The making of one’s self is undoubtedly intersectional, and the inquisitive nature of Danièle Dennis’s artistic practice highlights how her gender cannot be separated from her blackness.Remember the celebrated quote by Sojourner Truth: Ain’t I a woman? While Black femininity is hypersexualized and portrayed as devious, the artist scrutinize the central role of whiteness in defining a “respectable” femininity.  Within patriarchal discourses traits such as passivity, gentleness, patience and sensitivity sum up the epitome of a soft and non-threatening sensuality. Try A Little Tenderness (2015), makes an emphasis on how the limited tropes defining Black women in the media leave little room for images of vulnerability, carefreeness, and graciousness as the strong, loud, angry/sassy, and temptress archetypes dominate public perceptions. These projections onto the Black female body absolves the mass from digging deeper and critically introspect their own behavior when it comes to daily chivalry gestures and assumptions. Wet pieces of pink cotton candy adorn Dennis’ face in an attempt to both decorate and “sugar-coat” her reflection; she then proceeds to eat the candy, bit by bit, until only a few traces of sugar remain. As an operatic soundtrack fades, a shiver takes over Dennis’s body, marking both the end of her performance and the literal ingestion of the history of violence that haunts her positionality. Indeed, cotton candy (or fairy floss) is principally composed of refined sugar, a commodity whose history is inseparable from enslavement. The same is true for the rice used in the video performance Tradition: although the history of rice cultivation in the Americas is not overtly discussed in Dennis’ work, it holds an important place in terms of decoding material and ideological connections because of its complicated relationship with labour and oppression. Rice’s materiality becomes a “site” where the role of the grain as both part of commensality and celebratory religious ceremonials, also figures as integral in the formulation of cultural identities. Rice cultivation and slave agriculture in the Americas and the Caribbean are tightly intertwined in the creation of some of the most profitable economies in the world informing the value of the Black female body. The white rice buries her body, one handful at a time, as multicultural discourses erases Black history in Canada.



—  Geneviève Wallen



Biographies

Danièle Dennis’ experiences as a black Canadian woman inform her practice and prompt her investigation of racial, cultural and identity issues primarily through performance, material exploration and installation. She actively attempts new ways to disrupt and dismantle social norms and constructs, employing repetition and process-based experimentation to the use of everyday and often abject elements such as hair and food. Her work seeks to trigger within the viewer critical thought, self-reflection, and dialogue around uncomfortable yet relevant subject matters.
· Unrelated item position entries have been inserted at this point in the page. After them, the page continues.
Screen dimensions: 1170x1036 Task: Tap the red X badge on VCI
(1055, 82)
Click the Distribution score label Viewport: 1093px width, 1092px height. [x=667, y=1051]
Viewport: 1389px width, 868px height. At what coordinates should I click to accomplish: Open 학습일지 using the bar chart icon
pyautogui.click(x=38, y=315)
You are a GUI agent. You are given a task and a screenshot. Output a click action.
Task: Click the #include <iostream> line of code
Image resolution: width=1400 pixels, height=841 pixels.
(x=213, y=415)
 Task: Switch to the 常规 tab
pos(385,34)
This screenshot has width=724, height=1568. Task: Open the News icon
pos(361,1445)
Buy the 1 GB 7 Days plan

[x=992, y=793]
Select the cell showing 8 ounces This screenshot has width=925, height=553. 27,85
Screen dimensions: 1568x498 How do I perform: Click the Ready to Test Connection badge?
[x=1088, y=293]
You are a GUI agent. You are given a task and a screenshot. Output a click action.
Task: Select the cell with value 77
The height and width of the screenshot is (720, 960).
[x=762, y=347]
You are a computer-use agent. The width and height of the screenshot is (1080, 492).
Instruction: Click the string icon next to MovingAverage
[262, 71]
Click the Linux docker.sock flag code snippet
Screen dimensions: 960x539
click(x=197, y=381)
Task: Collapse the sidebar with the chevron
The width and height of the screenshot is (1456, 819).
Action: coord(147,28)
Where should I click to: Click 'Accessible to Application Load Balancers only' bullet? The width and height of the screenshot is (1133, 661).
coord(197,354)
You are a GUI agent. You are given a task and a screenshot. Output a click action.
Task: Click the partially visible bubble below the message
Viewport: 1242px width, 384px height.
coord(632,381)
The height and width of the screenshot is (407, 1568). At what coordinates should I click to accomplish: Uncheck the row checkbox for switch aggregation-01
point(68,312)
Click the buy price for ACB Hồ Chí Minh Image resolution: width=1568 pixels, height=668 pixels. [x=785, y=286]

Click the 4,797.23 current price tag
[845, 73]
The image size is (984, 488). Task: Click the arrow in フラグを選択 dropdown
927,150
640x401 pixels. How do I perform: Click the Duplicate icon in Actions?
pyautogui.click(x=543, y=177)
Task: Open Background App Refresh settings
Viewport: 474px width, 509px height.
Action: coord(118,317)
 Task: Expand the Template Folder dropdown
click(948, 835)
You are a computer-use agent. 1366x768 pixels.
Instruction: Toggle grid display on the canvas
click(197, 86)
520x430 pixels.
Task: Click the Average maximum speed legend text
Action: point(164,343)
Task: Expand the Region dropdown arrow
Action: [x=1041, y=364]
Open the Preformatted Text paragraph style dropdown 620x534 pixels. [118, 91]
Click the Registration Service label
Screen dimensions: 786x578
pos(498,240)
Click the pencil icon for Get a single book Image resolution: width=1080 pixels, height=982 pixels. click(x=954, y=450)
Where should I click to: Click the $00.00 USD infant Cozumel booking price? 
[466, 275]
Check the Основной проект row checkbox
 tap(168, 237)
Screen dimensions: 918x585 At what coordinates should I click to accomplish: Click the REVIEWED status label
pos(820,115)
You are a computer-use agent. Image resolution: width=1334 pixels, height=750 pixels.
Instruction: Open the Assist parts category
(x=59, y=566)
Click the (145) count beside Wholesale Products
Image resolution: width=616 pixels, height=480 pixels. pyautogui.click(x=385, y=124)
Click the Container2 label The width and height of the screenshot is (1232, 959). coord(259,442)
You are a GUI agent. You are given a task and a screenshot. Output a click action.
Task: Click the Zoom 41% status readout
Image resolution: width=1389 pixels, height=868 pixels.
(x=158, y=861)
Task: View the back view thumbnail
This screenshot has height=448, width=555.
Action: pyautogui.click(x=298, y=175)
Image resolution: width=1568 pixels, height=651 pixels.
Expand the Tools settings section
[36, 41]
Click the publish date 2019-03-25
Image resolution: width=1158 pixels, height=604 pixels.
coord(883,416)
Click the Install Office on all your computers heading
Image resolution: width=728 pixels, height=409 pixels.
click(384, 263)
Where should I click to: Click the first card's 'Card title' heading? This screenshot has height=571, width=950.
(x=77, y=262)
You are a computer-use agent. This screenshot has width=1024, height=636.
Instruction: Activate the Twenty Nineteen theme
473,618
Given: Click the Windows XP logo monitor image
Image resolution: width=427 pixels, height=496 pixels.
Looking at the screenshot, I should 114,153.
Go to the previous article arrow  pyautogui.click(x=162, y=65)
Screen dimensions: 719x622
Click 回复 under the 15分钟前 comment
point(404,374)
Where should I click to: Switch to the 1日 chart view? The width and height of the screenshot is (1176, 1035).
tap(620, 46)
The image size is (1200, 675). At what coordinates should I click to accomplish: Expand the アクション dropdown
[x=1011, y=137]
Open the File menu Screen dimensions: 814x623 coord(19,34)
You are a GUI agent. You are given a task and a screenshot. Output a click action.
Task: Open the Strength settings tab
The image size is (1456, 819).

Dennis was born and raised in Montreal, and is currently based in Toronto. She holds an Honours Bachelor of Arts from the University of Toronto Scarborough. Dennis is also a co-founder of Y+ contemporary, an artist-run project space and studio.



As a curator and art historian, Geneviève Wallen is interested in issues of ethnocultural representational spaces in Canada. Wallen curated as well as co-curated a series of exhibitions in Montreal and Toronto such as Nia Centre for the Arts’ 4th Annual Visual Arts Exhibition, Exposed 2016; Solace, Scratching Where It’s Itching at Younger than Beyoncé Gallery, and There Is Always More Than What We Perceive at OCAD University Graduate Gallery. Geneviève Wallen has also been a contributor for Xpace Cultural Centre and is currently  part of YTB (Younger Than Beyoncé) Gallery as a curator, volunteer coordinator, and board member.